■ Ausgewählter Text
==================================================

Was ist das Wesen des Kompromisses? Am Ende ist keiner so richtig zufrieden damit, aber die Kontrahenten können damit leben. So ist das auch bei der Blaupause für den Kohleausstieg, die die damit beauftragte Regierungskommission "Wachstum, Strukturwandel und Beschäftigung" nach einer turbulenten Nachsitzung verabschiedet hat.
Die vier Kohle-Bundesländer haben beim Bund Strukturhilfen herausgeholt, die sich sehen lassen können, und bekommen diese über 20 Jahre lang garantiert. Die Kohlekumpel fallen nicht ins Bergfreie, sondern werden gut abgesichert, sofern sie in den nächsten Jahren nicht ohnehin ganz normal in Rente gehen.

==================================================

■ Einträge
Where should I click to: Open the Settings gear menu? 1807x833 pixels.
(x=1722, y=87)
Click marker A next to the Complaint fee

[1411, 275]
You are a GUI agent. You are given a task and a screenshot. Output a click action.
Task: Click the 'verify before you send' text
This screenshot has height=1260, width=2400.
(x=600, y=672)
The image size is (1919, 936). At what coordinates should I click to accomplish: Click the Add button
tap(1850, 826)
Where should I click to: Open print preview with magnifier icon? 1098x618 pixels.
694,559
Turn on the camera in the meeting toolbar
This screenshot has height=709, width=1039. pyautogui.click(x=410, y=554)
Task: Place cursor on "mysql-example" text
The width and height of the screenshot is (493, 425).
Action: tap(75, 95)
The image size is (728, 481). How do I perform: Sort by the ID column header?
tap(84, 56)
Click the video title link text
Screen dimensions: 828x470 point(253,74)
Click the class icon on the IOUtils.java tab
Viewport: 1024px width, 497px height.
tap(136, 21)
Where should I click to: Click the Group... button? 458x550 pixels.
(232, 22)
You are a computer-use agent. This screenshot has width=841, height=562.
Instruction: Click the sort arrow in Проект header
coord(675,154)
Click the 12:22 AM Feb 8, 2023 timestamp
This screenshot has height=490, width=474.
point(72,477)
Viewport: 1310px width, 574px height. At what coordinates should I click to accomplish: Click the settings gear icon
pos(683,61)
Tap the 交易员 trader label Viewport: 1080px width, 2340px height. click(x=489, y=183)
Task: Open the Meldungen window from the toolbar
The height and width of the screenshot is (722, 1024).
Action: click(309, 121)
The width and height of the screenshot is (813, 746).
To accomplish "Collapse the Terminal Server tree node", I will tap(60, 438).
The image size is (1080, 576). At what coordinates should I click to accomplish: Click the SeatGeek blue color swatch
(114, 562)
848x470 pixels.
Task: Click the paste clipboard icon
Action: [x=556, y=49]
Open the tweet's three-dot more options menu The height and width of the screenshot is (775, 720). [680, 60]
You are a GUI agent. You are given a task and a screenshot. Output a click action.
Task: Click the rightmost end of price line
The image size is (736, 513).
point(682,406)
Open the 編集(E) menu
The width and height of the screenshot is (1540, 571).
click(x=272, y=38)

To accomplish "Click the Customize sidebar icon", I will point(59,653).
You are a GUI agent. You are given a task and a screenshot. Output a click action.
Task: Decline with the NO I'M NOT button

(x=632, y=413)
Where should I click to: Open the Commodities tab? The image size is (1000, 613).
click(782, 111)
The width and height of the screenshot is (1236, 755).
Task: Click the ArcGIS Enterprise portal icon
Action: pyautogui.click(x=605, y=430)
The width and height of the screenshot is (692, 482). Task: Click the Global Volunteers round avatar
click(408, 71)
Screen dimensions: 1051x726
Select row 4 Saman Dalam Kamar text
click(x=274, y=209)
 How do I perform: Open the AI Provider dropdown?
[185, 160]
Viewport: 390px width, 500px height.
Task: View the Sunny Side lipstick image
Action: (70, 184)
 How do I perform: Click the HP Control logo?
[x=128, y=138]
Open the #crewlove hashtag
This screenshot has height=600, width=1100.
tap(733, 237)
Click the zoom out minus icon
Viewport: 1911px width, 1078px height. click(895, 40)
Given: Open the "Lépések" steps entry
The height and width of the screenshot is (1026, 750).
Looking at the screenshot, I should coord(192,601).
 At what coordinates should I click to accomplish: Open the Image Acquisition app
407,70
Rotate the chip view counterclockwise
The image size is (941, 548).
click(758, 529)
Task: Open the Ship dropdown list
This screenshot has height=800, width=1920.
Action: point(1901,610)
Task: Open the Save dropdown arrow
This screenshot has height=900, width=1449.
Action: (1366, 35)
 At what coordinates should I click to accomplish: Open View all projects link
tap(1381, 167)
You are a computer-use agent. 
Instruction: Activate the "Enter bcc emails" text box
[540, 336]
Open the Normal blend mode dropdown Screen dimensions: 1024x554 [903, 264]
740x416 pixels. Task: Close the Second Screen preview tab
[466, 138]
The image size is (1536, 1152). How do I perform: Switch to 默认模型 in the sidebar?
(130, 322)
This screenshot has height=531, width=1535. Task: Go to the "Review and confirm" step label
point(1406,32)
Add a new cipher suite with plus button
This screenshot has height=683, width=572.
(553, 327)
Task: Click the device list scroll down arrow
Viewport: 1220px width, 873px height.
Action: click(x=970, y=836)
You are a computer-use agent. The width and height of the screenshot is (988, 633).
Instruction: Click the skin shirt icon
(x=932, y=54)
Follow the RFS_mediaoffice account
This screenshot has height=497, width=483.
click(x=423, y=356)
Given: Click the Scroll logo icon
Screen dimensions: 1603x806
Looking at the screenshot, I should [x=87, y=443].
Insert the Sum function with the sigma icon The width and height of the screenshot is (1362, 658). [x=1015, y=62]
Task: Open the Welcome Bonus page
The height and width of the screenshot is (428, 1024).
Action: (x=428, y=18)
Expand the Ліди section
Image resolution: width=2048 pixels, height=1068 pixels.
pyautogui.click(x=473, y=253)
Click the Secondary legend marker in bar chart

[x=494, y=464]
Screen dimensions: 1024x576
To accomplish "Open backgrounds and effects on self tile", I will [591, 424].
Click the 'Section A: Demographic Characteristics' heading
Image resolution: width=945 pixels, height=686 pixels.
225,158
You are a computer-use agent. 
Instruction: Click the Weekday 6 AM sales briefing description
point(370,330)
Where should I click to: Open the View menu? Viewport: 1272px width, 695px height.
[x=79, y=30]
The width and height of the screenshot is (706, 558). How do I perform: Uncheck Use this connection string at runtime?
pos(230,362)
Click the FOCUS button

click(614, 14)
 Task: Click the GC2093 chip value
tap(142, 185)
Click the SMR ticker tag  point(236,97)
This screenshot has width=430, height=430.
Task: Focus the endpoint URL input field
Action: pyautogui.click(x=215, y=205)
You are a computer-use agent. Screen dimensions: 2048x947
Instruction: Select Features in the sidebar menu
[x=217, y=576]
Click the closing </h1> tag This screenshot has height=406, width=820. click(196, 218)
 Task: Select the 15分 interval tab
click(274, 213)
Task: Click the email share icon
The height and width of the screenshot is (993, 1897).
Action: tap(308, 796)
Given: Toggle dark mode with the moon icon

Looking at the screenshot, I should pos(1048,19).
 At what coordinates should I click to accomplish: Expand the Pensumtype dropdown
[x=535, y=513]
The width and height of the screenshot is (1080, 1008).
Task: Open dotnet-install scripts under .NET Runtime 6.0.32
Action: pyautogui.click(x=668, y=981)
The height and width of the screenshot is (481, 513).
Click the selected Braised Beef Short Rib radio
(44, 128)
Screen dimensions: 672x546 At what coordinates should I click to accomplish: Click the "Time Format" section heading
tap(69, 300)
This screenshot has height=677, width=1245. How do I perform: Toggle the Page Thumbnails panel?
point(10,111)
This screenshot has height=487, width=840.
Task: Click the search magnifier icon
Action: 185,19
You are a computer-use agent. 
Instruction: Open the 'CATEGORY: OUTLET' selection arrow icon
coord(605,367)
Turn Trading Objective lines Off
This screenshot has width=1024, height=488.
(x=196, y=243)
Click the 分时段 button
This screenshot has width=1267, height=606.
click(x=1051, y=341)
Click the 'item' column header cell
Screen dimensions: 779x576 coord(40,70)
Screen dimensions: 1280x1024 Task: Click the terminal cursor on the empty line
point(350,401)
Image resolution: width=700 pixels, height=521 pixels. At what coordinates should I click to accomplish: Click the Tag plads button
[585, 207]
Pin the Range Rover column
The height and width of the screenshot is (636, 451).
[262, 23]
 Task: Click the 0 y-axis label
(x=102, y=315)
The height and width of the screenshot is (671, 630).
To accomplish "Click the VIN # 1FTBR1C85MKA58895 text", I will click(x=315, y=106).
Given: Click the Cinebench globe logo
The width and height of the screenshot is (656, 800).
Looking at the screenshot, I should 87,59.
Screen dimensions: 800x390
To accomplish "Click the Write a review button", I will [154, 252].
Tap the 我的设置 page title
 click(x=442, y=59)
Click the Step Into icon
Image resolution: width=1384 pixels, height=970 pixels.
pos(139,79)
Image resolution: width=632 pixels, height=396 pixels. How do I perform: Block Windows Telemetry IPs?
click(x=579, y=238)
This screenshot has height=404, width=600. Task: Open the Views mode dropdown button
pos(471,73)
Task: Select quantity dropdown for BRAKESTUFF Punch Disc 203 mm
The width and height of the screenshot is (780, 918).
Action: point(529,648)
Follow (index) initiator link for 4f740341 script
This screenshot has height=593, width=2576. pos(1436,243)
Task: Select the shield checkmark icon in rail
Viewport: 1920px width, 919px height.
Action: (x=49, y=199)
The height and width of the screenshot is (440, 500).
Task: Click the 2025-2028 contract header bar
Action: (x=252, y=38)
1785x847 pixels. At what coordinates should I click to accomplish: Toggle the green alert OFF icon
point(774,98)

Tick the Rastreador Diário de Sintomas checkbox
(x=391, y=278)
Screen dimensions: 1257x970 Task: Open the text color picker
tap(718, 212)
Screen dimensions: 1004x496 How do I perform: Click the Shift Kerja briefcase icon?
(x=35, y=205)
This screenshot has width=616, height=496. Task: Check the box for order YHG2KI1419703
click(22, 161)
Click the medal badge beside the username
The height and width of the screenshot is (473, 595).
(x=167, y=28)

==================================================

■ Aufgaben
a: Aktualisiere den Text zum Kohleausstieg: Gib ihn zwischen „Was ist das“ und „Nachsitzung verabschiedet hat.“ einschließlich wieder und setze dabei „Beteiligten“ anstelle von „Kontrahenten“ ein.
b: Wie lange bekommen die vier Kohle-Bundesländer laut dem Text zum Kohleausstieg die Strukturhilfen garantiert?

■ Lösungen
a:
Was ist das Wesen des Kompromisses? Am Ende ist keiner so richtig zufrieden damit, aber die Beteiligten können damit leben. So ist das auch bei der Blaupause für den Kohleausstieg, die die damit beauftragte Regierungskommission "Wachstum, Strukturwandel und Beschäftigung" nach einer turbulenten Nachsitzung verabschiedet hat.

b: Über 20 Jahre lang.